Though class and sensibility play a role in their tension, the real problems between the roommates pivot on questions of gender and sexuality, questions to which I found Wayne’s approach at once overly cagey and too on-the-nose. Billy is cruelly dismissive of a colleague’s gender reassignment surgery (“C’mon”), and visibly perturbed by the gay scene on Christopher Street. In a steam room with Billy, the narrator conjures a “brief, less gruesome” vision of that infamous moment in “The Silence of the Lambs,” in which he “somehow wore Billy’s body like an exoskeleton, moving through the world in his impervious chassis.” He visits a urologist and in the waiting room contemplates a new father as he “frowned his way through the checklists and questions he never thought he’d have to answer — questions he’d never even thought of,” and wonders how his own distant father felt in that position. He has two different emotionally charged encounters with people who are missing limbs. At one point, an obnoxious professor invokes Jake’s oblique but oft-cited war wound in “The Sun Also Rises.” And that’s just the tip of the iceberg.
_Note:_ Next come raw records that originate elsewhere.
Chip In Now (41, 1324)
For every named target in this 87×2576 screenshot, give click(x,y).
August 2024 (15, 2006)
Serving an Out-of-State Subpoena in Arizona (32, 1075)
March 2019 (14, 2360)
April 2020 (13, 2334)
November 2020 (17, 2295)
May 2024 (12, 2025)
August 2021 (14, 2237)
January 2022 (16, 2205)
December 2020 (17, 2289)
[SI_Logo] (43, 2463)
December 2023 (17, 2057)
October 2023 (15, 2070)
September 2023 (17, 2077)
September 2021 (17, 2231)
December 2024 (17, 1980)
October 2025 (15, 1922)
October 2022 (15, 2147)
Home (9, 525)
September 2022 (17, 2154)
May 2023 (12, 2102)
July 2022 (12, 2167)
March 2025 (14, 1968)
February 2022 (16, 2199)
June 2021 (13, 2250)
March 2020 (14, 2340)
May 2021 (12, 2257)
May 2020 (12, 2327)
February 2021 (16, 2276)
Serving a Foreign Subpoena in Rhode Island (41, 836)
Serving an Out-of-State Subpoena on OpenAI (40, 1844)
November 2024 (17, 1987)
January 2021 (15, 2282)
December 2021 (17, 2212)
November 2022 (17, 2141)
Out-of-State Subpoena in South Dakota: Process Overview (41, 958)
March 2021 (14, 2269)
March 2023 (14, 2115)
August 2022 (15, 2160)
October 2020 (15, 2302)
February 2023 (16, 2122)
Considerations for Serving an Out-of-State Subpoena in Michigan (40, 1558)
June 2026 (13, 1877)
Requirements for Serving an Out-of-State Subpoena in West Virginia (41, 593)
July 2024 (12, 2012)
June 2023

As it did for the narrator in the opening workshop, Wayne’s choices here “work” in the sense that we believe his narrator would, were he writing the novelization of his life, handle his discomfort with his body and feelings with these kinds of hints and dodgy revelations. But at the same time — and this is true when it happens in a workshop, too — it feels a little cheap to turn the central character’s genuinely poignant longing and trauma into a scavenger hunt. Relatedly, as in Wayne’s previous book, the campus novel “Loner,” I couldn’t help feeling that the busyness and extremity of the plot’s denouement undercut the author’s otherwise humane sensibility. In other words: Just because he told me he was going to flinch doesn’t mean I wasn’t disappointed when he did.